A proposito: a carico di chi è la gestione dei rifiuti dello Stato del Vaticano?
«Bella domanda. Come Lista Bonino-Pannella stiamo presentando un’interrogazione scritta. Non sta scritto da nessuna parte, non se ne sa nulla. Cercheremo di accertarlo: sappiamo bene che il Vaticano ha già tante esenzioni e tanti privilegi».
E del rischio ecomafie emerso dalla commissione bicamerale cosa pensa?

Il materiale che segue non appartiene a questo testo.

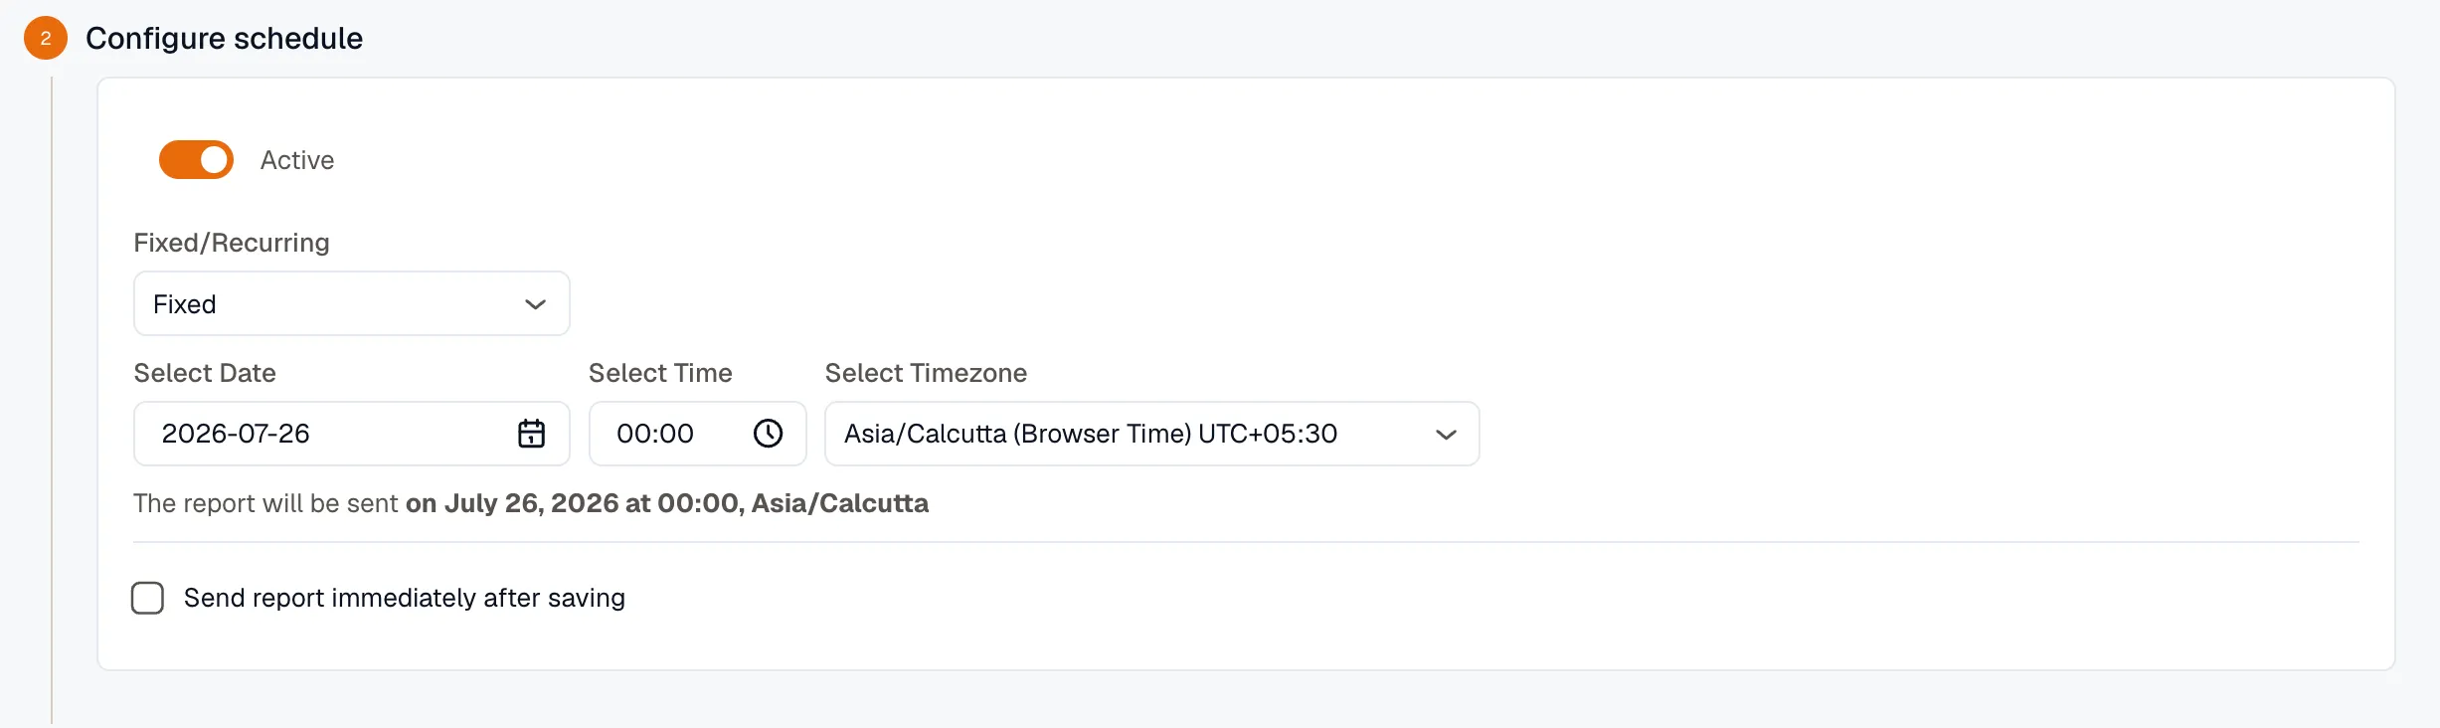Image resolution: width=2440 pixels, height=728 pixels.
Task: Click the report will be sent summary text
Action: coord(531,503)
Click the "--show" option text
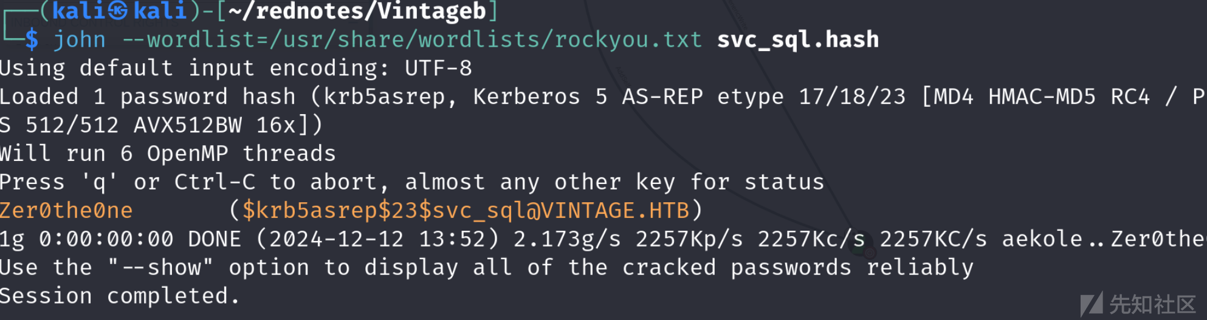This screenshot has height=320, width=1207. pos(160,268)
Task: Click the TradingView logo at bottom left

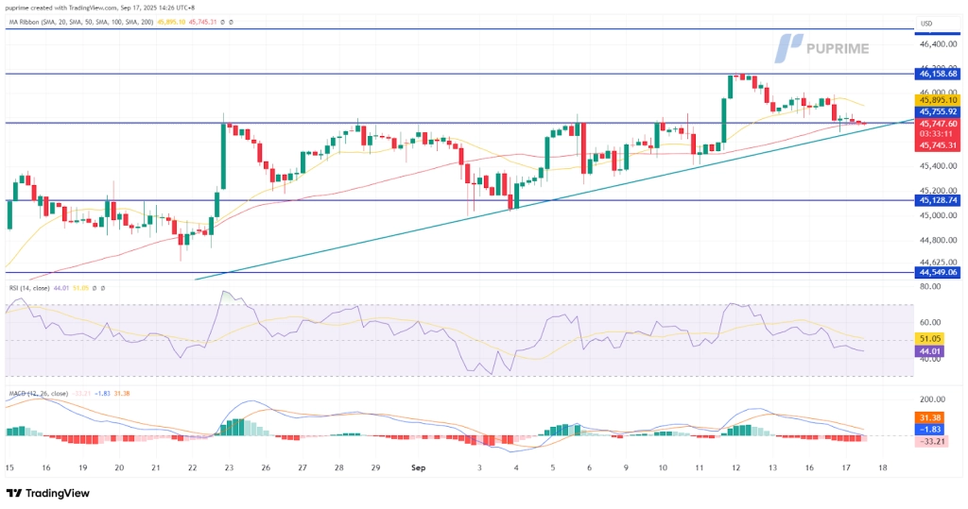Action: (47, 493)
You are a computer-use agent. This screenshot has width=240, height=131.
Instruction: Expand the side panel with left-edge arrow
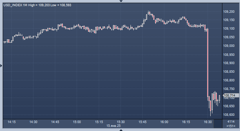point(1,66)
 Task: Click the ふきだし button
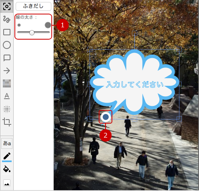(x=33, y=6)
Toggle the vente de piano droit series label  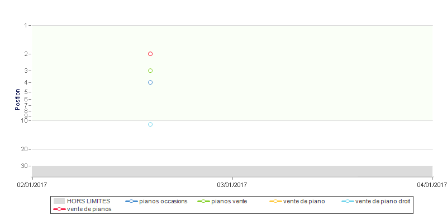pos(383,201)
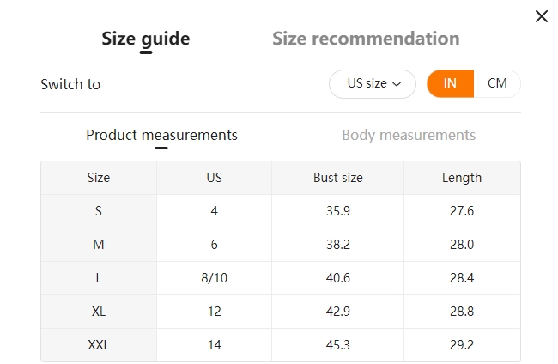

«Il rischio ecomafie nella regione Lazio c’è, eccome. Riguarda il sud del Lazio, la parte Pontina in particolare. Le audizioni di pm e magistrati di fronte alla commissione bicamerale sui rifiuti che si è occupata e continua a occuparsi ampiamente della regione Lazio lo confermano: nel sud del Lazio ci sono infiltrazioni camorristiche che cercano di gestire lo smaltimento dei rifiuti solidi urbani, ma anche di quelli pericolosi. A Napoli la situazione è esplosa e continua a essere grave perché ci sono fortissime infiltrazioni camorristiche all’interno del ciclo dei rifiuti. È normale che quando la politica non governa questi fenomeni e quindi si rifà solo a discariche e inceneritori, la mafia e la camorra entrano in gioco per governare questo tipo di smaltimento. Anche perché come business è più che mai conveniente».